TV Show ReviewsJosh Bids Farewell to Matt Groening’s Disenchantment

Josh Bids Farewell to Matt Groening’s Disenchantment

In a curious confluence of events, at around the same time as Matt Groening’s Futurama miraculously returned from the dead for a new season ten years after it was cancelled (click here for my review), Mr. Groening’s fantasy comedy show on Netflix, Disenchantment, took its final bow with the release of its fifth and final season.  I’ve been a fan of Disenchantment ever since it started, and I’m bummed the series doesn’t seem to have caught on with general audiences.  I’m pleased the show lasted five seasons (impressive in today’s streaming era!) and that Mr. Groening and fellow show-runner Josh Weinstein were given the time to give the series a proper wrap-up in this fifth season.

This fifth and final season was a satisfying end to the show, answering a number of long-standing mysteries, and providing strong closure to the show’s many characters and long-running storylines.  It was, as always, very funny and endearingly sweet.

The show is set in the fantasy world of Dreamland, and centers on Bean (voiced by Abbi Jacobson), the stubborn, hard-drinking princess, and her two close friends, the elf Elfo (Nat Faxon) and the demon Luci (Eric André).  Much of the show has centered on Bean’s conflict with her evil mother Dagmar (Sharon Horgan), a cruel sorcerer who has long attempted to take over the kingdom.  This season brought that conflict into center stage.

I’ve really grown to love all of these characters!!  Bean is a wonderful fantasy heroine, tough and smart but also endearingly flawed and self-destructive.  I’m glad the show brought her romance with the mermaid Mora (Meredith Hagner) to the forefront here in this final season.  (It was an exciting development when the show established Bean as bi-sexual back in the third season, and introduced her romance with Mora.)

As with The Simpsons and Futurama before it, one of the great pleasures of Disenchantment was how the show built up a wonderfully deep bench of silly and lovable supporting characters.  I was pleased that almost every one of the show’s supporting characters got some fun stuff to do this final season.  That includes: King Zøg (voiced by John DiMaggio), the reptilian Queen Oona (Tress MacNeille), the man-boy Prince Derek (also voiced by Tress MacNeille), the scheming three-eyed royal advisor Odval (Maurice LaMarche), the boastful prince-transformed-into-a-pig Merkemer (Matt Berry), the doltish knight Turbish (Rich Fulcher), the wise beyond her years Mop-Girl (Lauren Tom), the good-natured & simple Jerry (David Herman) — who, in one of the show’s most wonderful twists, winds up befriending and hanging out with God (voiced by Phil LaMarr), the elderly & moronic wizard Sorcerio (Billy West), the bear-woman Ursula (Jenny Batten), Satan (Rich Fulcher), the Steamworks scientist Alva Gunderson (Richard Ayoade)… and so many more!!

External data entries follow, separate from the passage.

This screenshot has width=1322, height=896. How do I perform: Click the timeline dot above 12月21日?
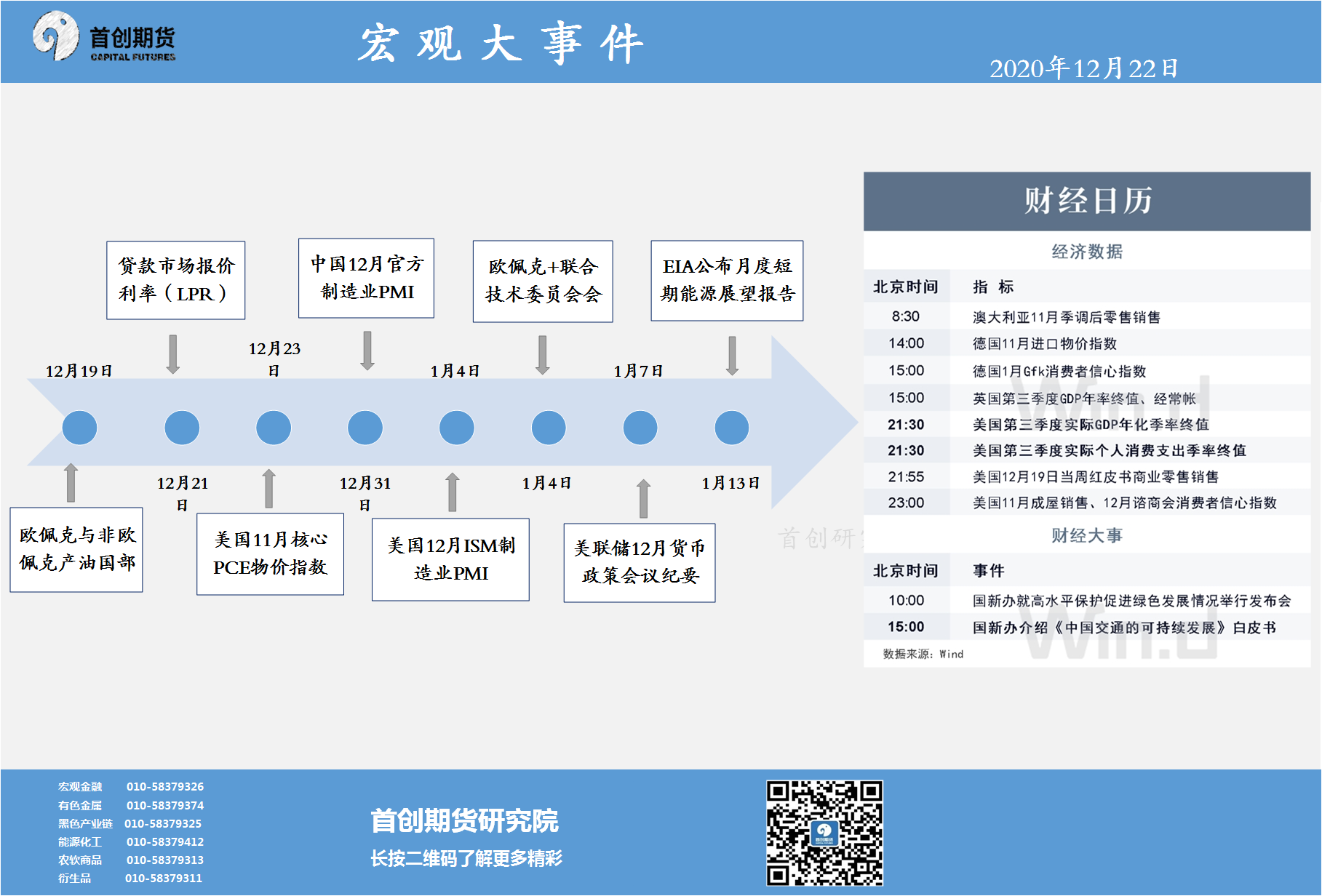point(182,428)
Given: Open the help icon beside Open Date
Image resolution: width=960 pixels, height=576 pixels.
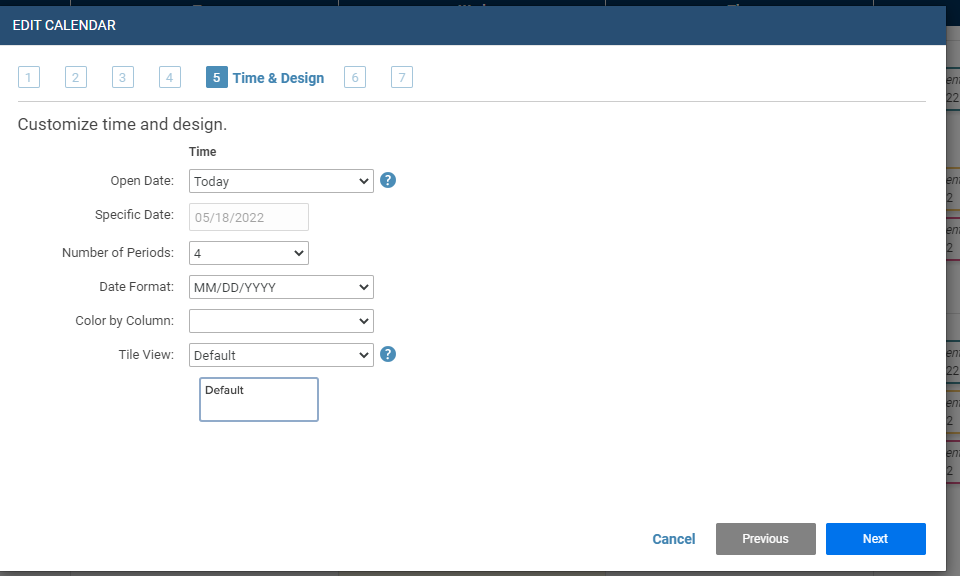Looking at the screenshot, I should [x=388, y=180].
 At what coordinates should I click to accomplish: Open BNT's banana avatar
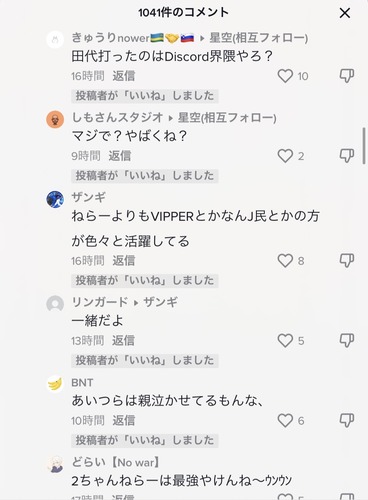point(55,384)
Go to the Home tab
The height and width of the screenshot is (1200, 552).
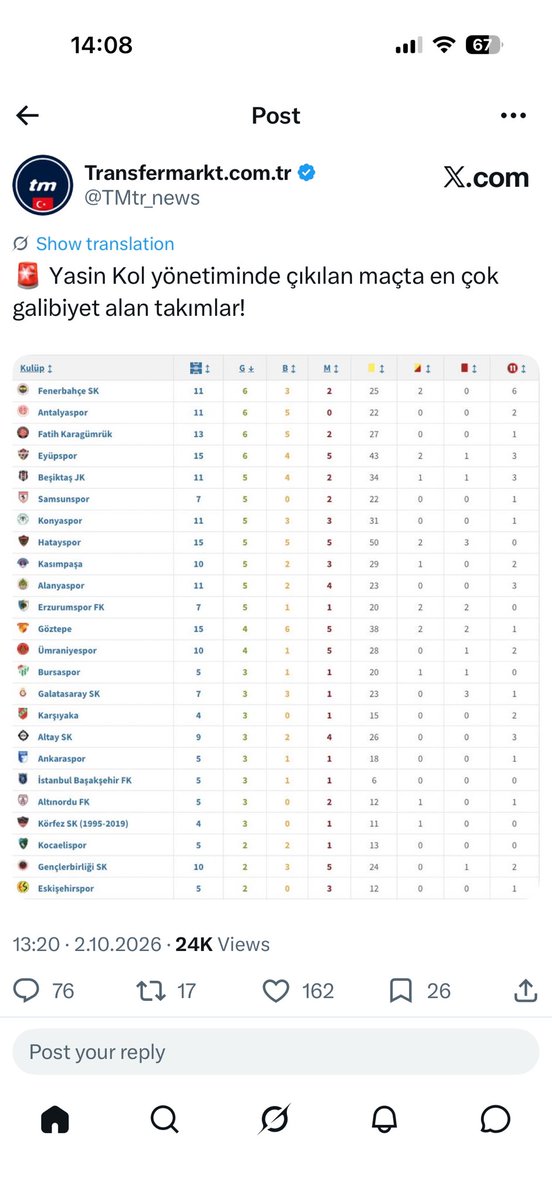(x=55, y=1119)
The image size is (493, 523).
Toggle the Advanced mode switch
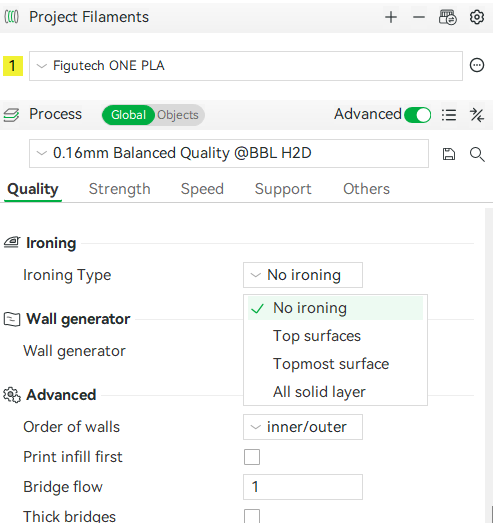(x=417, y=115)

One thing that’s separated Disenchantment from The Simpsons and Futurama before it is its serialization.  Futurama had some character-arcs and mysteries that wound their way through the show, but it was still very much an episodic series.  Disenchantment, on the other hand, has had strong serialization running through it since the beginning, something that’s gotten even more prominent as the series has continued.  Each episode does have a structure with a beginning, middle, and end, but the episodes run together one into another (which makes this a very easy show to binge!).  I’ve always enjoyed that serialization, and it’s particularly fun here in the final season to see so many storylines come together.  They even brought back some mysteries I’d totally forgotten about, like the question of who shot Elfo with an arrow way back in the penultimate episode of season one.

Overall, I was satisfied by where all of the many characters were left at the end of the series.  I was pleased that many/most of the characters got happy endings, and the various villains (Dagmar, Bad Bean, Alva) were defeated.  I liked seeing Bean and Mora together, as well as happy endings for other couples like Zøg and Ursula, and Elfo and Mop Girl.  The first four seasons all ended with a cliffhanger episode called “Something Falls” — I liked that in this fifth and final season, it was the ninth episode that had that title (in this case, it was “Darkness Falls”), and then the whole series was wrapped up in the extra-length finale “Goodbye Bean”.  I’m glad that finale was given the extra run-time so that there was the space to give all the characters a proper resolution.

I’ll miss this show!  I look forward to someday watching this all from the beginning.  To the many Simpsons fans out there who never found their way to Disenchantment, I recommend giving it a try!